In December, when the governorship changes hands, Salazar will have the power to ask the president to withdraw the military from Chiapas. He will have the power to disarm and bring the paramilitaries to justice, to release the political prisoners, settle the land disputes, and provide resources for just development. What he will actually do remains to be seen.
The first relatively fair and transparent elections in Chiapas’ history have been the occasion for a number of dubious claims about the future of the state and the Zapatistas. Historian Jean Meyer, author of Samuel Ruiz in San Cristobal, said in an interview with Proceso magazine that the EZLN will not last long after Salazar’s election, its leaders changing to civilian political leaders. Historian Carlos Tello (author of La rebelion en las Canadas) , in the same magazine (Proceso August 13, 2000) predicts the end of the EZLN in one year. The rebellion occurred, the claim goes, because all other avenues were closed. The elections show that new political spaces have opened up. The PRI has been defeated, making the EZLN unnecessary.

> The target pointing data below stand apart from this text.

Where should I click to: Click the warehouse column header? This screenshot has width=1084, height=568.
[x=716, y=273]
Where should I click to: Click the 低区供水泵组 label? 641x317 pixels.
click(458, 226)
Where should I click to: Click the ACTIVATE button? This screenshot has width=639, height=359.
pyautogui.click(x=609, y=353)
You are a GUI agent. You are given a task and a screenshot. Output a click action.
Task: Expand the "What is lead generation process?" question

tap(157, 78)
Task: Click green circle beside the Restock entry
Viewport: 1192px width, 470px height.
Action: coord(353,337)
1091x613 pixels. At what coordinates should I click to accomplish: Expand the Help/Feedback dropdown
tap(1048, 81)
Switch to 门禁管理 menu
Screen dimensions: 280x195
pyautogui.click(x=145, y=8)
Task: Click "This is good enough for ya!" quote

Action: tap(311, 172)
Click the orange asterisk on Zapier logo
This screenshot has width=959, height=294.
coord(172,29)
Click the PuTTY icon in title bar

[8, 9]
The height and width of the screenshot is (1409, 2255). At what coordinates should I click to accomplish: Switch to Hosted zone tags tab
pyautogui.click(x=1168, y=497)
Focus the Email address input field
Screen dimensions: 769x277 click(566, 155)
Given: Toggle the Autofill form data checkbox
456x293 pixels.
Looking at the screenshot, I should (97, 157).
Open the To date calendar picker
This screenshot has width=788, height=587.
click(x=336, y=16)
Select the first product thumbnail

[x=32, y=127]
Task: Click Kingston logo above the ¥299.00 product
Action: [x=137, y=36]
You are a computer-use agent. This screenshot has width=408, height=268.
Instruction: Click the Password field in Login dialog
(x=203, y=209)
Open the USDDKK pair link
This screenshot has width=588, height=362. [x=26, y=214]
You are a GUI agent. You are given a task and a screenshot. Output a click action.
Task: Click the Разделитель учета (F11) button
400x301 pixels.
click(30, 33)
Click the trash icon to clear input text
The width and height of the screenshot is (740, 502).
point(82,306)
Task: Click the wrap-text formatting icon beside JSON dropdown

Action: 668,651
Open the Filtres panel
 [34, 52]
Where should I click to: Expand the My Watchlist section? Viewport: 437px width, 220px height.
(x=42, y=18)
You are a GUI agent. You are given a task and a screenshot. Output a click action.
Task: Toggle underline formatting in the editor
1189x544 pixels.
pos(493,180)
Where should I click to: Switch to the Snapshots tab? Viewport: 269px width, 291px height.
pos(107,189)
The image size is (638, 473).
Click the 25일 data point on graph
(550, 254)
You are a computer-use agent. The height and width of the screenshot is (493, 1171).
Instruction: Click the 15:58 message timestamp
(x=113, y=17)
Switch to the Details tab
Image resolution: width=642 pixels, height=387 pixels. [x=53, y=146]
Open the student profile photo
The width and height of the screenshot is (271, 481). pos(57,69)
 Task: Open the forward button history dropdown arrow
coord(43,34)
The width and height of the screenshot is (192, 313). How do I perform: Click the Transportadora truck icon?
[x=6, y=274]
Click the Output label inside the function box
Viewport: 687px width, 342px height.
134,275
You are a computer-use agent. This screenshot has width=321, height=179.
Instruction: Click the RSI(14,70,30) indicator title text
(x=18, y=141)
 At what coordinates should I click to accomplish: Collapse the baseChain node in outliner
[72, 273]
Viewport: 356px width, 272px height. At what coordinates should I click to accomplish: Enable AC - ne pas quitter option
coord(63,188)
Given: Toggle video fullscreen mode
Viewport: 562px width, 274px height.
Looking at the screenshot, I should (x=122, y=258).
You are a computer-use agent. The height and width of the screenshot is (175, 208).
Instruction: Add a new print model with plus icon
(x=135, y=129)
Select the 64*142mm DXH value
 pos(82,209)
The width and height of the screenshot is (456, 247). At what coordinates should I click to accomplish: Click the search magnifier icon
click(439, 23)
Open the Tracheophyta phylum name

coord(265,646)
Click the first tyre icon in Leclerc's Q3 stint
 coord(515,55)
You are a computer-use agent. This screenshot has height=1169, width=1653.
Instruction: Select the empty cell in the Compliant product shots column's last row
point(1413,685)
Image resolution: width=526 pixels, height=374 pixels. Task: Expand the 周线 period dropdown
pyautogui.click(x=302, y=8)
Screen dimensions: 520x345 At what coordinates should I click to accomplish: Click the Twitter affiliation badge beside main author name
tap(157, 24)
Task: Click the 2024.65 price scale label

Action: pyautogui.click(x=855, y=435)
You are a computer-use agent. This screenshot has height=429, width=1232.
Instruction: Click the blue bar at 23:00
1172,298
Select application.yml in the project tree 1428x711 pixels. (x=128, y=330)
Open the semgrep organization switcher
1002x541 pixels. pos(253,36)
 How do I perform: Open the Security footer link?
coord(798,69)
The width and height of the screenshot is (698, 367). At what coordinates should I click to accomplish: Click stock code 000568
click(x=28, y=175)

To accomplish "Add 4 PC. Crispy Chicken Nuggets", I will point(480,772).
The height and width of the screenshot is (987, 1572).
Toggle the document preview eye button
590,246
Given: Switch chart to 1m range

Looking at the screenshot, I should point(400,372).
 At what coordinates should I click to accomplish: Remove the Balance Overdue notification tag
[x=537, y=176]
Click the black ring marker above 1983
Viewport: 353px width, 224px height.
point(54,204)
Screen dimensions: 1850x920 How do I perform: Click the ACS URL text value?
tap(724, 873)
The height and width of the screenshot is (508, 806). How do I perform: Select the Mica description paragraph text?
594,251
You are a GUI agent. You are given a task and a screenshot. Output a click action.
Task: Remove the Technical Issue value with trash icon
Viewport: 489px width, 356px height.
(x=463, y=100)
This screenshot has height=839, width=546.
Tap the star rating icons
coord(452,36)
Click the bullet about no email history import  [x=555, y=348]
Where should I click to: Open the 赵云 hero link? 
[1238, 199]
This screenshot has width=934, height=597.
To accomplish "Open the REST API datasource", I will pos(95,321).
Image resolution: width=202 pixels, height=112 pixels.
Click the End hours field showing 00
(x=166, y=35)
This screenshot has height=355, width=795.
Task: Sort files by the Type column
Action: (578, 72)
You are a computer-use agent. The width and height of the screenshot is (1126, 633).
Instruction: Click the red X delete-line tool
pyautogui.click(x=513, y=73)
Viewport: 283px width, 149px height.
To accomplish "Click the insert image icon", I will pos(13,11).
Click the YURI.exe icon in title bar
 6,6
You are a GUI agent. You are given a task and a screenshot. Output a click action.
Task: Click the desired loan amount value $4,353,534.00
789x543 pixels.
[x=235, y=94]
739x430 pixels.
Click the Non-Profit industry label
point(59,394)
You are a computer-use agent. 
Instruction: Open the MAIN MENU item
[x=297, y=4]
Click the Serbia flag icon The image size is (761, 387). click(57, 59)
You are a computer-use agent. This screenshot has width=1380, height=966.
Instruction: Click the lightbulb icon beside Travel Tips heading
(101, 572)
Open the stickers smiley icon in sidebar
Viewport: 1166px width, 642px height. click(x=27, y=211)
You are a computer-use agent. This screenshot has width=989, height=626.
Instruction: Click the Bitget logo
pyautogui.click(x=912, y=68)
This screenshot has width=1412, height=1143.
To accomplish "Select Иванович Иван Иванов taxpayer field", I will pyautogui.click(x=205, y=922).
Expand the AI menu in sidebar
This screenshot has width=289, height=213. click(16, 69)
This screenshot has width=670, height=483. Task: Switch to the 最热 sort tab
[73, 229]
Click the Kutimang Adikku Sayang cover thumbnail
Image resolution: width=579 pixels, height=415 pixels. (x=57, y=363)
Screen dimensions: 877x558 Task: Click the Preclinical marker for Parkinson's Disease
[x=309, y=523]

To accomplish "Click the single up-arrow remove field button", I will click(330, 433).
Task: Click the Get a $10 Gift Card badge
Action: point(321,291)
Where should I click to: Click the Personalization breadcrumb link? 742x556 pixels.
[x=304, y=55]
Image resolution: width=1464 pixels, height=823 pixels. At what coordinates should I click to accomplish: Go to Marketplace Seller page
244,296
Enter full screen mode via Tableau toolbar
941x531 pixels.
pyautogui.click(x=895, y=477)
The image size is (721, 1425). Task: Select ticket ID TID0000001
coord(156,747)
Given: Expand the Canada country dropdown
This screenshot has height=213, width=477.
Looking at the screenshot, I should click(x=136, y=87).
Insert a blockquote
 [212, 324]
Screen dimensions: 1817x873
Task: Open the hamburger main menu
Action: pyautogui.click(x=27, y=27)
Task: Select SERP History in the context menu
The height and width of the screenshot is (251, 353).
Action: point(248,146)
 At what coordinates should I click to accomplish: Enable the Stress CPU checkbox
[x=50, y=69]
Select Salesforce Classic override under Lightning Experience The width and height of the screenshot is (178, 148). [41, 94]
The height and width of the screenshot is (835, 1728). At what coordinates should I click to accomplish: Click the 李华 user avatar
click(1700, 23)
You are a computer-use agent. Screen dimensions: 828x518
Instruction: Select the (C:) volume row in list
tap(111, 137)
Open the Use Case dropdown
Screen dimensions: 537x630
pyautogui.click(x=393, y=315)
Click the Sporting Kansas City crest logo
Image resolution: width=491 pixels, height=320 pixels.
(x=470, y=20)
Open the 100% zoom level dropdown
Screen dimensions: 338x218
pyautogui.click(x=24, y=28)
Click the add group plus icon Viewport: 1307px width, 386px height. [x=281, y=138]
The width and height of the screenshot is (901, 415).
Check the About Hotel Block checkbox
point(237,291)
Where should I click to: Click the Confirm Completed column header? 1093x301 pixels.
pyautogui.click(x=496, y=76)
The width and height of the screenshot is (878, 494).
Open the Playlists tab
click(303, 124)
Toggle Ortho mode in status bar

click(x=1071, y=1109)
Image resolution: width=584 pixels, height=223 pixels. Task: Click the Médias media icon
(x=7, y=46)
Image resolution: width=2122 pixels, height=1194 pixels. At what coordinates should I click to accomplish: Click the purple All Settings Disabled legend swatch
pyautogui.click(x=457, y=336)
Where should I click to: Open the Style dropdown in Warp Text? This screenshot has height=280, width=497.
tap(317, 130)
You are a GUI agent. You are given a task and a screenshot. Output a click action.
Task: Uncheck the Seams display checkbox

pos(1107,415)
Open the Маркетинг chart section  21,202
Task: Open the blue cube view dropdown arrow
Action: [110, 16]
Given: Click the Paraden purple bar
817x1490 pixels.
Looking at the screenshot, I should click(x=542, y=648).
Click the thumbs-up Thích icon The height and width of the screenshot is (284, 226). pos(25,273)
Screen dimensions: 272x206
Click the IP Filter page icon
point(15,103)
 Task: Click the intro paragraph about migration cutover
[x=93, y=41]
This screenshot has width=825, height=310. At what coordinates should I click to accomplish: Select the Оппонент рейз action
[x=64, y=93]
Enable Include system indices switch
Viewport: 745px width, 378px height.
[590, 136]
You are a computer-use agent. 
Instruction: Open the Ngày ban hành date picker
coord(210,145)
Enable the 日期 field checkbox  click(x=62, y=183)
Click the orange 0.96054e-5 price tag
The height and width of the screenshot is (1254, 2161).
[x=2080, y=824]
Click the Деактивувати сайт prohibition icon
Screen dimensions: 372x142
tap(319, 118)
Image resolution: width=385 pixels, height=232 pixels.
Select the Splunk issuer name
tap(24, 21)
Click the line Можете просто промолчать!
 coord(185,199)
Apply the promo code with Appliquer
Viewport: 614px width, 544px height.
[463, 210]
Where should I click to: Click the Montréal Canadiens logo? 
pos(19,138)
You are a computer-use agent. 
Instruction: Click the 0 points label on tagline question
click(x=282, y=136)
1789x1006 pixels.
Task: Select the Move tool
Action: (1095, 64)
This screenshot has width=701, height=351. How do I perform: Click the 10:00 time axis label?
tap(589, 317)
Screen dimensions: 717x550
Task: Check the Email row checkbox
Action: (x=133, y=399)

But the Zapatistas have always been fighting more than just the PRI. They’ve been fighting neoliberal economics that puts corporate values ahead of people’s. They’ve been fighting the expropriation and destruction of indigenous people. They’ve been fighting the marginalization, exploitation, and oppression of those without power. To reverse 500 years of colonization and genocide. If Salazar and Fox really do call off the war against them, the Zapatistas’ struggle will only be made easier. Predictions of the EZLN’s redundancy are extremely premature.